* [WORK INSTRUCTIONS]:
1 – According to the healthcare news excerpt, why is the House Judiciary Committee marking up the medical malpractice bill again after the full House already passed identical legislation?
2 – List every dollar amount in the healthcare news excerpt, along with what each one refers to.

* [TEXT EXCERPT]:
---

Healthcare News April 17, 2012

  • OVERNIGHT HEALTH: Medical malpractice redux in the House

    The House Judiciary Committee will mark up medical malpractice legislation on Tuesday, even though the full House passed identical legislation just last month.

    Huh, you ask?

    That’s right. After passing legislation capping non-economic damages at $250,000 as part of their effort to repeal the healthcare reform law’s cost-cutting Independent Payment Advisory Board, House Republicans are at it again — this time without the IPAB.

    The reason: money. Marking up the tort reform bill would allow the committee to claim $41 billion in savings to the deficit over the next 10 years — more than enough to meet the the committee’s $39 billion savings requirement under the House Republican budget.

    The move is raising some hackles, even on the right. 

    “Here we go again,” Judson Phillips writes over on the Tea Party Nation Web forum. “The guys we put into office to stop government from playing games are playing more games in Washington.”

  • Kucinich: Single-payer the only ‘obviously constitutional’ healthcare plan

    Rep. Dennis Kucinich (D-Ohio) is continuing to argue for a single-payer healthcare system, saying it would not raise the same constitutional questions that have dogged President Obama’s healthcare law.

---

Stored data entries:
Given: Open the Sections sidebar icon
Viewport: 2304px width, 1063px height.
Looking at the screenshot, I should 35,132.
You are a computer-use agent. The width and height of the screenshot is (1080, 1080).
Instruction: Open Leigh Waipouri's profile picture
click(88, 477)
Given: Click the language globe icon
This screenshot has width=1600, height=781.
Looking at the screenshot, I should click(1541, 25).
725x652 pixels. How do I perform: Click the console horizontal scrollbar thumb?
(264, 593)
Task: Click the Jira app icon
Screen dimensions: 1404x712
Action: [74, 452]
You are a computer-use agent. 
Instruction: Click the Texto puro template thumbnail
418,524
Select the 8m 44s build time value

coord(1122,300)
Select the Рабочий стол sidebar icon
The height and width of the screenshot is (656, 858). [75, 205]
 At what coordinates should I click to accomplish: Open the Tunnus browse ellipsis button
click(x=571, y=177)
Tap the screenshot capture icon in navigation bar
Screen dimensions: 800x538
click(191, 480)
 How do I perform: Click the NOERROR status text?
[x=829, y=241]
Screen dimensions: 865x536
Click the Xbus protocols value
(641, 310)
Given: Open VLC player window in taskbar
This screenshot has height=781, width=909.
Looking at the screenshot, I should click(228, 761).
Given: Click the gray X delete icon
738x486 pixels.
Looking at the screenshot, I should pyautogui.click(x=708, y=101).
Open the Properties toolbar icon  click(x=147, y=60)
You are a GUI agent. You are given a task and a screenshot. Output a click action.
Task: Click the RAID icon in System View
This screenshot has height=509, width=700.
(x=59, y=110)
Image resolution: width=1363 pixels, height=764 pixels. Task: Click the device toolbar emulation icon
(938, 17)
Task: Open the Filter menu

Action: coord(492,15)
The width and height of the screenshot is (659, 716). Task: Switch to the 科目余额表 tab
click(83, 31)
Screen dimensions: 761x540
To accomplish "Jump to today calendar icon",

---

* [ANSWERS FOR EACH ITEM]:
1 – Marking up the tort reform bill would let the committee claim $41 billion in deficit savings over the next 10 years. That is more than enough to meet its $39 billion savings requirement under the House Republican budget.

2 –
- $250,000: the cap on non-economic damages in the legislation the House passed last month
- $41 billion: the deficit savings over the next 10 years that marking up the tort reform bill would let the committee claim
- $39 billion: the committee's savings requirement under the House Republican budget